(Dataset items)
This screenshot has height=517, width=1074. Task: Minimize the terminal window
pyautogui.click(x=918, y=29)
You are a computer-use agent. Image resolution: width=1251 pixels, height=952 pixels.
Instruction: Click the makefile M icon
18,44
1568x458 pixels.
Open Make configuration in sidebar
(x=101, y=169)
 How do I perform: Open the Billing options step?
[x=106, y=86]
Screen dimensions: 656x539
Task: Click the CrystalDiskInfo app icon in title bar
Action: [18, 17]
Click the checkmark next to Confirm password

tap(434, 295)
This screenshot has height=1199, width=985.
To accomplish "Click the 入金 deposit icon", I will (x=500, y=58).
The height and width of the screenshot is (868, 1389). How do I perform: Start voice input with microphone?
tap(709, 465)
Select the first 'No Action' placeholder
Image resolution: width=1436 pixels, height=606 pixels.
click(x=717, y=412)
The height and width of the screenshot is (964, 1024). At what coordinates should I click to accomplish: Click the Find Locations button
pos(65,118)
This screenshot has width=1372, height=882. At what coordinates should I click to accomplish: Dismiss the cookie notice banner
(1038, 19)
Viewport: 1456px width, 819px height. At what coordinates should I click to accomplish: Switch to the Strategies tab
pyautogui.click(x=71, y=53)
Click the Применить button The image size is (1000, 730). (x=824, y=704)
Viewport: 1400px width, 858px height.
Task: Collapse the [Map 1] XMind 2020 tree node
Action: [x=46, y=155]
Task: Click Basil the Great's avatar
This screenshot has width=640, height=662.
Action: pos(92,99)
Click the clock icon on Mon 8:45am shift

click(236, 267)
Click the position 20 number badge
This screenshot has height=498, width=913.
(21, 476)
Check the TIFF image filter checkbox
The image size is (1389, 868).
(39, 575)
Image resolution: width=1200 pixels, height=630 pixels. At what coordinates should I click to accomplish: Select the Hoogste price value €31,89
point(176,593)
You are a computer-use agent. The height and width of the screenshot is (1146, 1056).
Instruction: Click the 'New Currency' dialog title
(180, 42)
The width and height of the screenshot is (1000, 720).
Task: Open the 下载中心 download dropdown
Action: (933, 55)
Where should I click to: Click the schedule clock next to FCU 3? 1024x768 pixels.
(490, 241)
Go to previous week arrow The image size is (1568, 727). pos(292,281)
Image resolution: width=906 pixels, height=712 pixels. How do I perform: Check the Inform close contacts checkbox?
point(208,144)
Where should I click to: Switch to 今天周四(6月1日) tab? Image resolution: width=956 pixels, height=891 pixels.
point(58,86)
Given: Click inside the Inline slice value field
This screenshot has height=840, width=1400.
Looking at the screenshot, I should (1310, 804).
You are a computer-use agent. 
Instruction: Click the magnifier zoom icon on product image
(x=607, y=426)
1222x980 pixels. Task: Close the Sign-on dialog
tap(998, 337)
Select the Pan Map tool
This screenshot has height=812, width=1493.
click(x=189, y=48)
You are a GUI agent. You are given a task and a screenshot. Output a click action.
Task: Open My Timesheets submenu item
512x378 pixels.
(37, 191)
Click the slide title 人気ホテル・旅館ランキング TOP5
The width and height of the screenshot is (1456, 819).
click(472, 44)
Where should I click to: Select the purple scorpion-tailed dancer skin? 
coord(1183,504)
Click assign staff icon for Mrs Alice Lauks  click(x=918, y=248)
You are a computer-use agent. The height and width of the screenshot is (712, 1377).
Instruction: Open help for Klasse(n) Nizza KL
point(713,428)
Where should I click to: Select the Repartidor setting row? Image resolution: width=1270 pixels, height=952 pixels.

§ **Aim of the task**:
Rewrite the data above, replacing every "At what coordinates should I click to accomplish" with "Which point should I click to accomplish" and leaving everything else unchanged.

§ **The answer**:
This screenshot has height=517, width=1074. Task: Minimize the terminal window
pyautogui.click(x=918, y=29)
You are a computer-use agent. Image resolution: width=1251 pixels, height=952 pixels.
Instruction: Click the makefile M icon
18,44
1568x458 pixels.
Open Make configuration in sidebar
(x=101, y=169)
 How do I perform: Open the Billing options step?
[x=106, y=86]
Screen dimensions: 656x539
Task: Click the CrystalDiskInfo app icon in title bar
Action: [18, 17]
Click the checkmark next to Confirm password

tap(434, 295)
This screenshot has height=1199, width=985.
To accomplish "Click the 入金 deposit icon", I will (x=500, y=58).
The height and width of the screenshot is (868, 1389). How do I perform: Start voice input with microphone?
tap(709, 465)
Select the first 'No Action' placeholder
Image resolution: width=1436 pixels, height=606 pixels.
click(x=717, y=412)
The height and width of the screenshot is (964, 1024). Which point should I click to accomplish: Click the Find Locations button
pos(65,118)
This screenshot has width=1372, height=882. Which point should I click to accomplish: Dismiss the cookie notice banner
(1038, 19)
Viewport: 1456px width, 819px height. Which point should I click to accomplish: Switch to the Strategies tab
pyautogui.click(x=71, y=53)
Click the Применить button The image size is (1000, 730). (x=824, y=704)
Viewport: 1400px width, 858px height.
Task: Collapse the [Map 1] XMind 2020 tree node
Action: [x=46, y=155]
Task: Click Basil the Great's avatar
This screenshot has width=640, height=662.
Action: pos(92,99)
Click the clock icon on Mon 8:45am shift

click(236, 267)
Click the position 20 number badge
This screenshot has height=498, width=913.
(21, 476)
Check the TIFF image filter checkbox
The image size is (1389, 868).
(39, 575)
Image resolution: width=1200 pixels, height=630 pixels. Which point should I click to accomplish: Select the Hoogste price value €31,89
point(176,593)
You are a computer-use agent. The height and width of the screenshot is (1146, 1056).
Instruction: Click the 'New Currency' dialog title
(180, 42)
The width and height of the screenshot is (1000, 720).
Task: Open the 下载中心 download dropdown
Action: (933, 55)
Where should I click to: Click the schedule clock next to FCU 3? 1024x768 pixels.
(490, 241)
Go to previous week arrow The image size is (1568, 727). pos(292,281)
Image resolution: width=906 pixels, height=712 pixels. How do I perform: Check the Inform close contacts checkbox?
point(208,144)
Where should I click to: Switch to 今天周四(6月1日) tab? Image resolution: width=956 pixels, height=891 pixels.
point(58,86)
Given: Click inside the Inline slice value field
This screenshot has height=840, width=1400.
Looking at the screenshot, I should (1310, 804).
You are a computer-use agent. 
Instruction: Click the magnifier zoom icon on product image
(x=607, y=426)
1222x980 pixels. Task: Close the Sign-on dialog
tap(998, 337)
Select the Pan Map tool
This screenshot has height=812, width=1493.
click(x=189, y=48)
You are a GUI agent. You are given a task and a screenshot. Output a click action.
Task: Open My Timesheets submenu item
512x378 pixels.
(37, 191)
Click the slide title 人気ホテル・旅館ランキング TOP5
The width and height of the screenshot is (1456, 819).
click(472, 44)
Where should I click to: Select the purple scorpion-tailed dancer skin? 
coord(1183,504)
Click assign staff icon for Mrs Alice Lauks  click(x=918, y=248)
You are a computer-use agent. The height and width of the screenshot is (712, 1377).
Instruction: Open help for Klasse(n) Nizza KL
point(713,428)
Where should I click to: Select the Repartidor setting row? Image resolution: width=1270 pixels, height=952 pixels.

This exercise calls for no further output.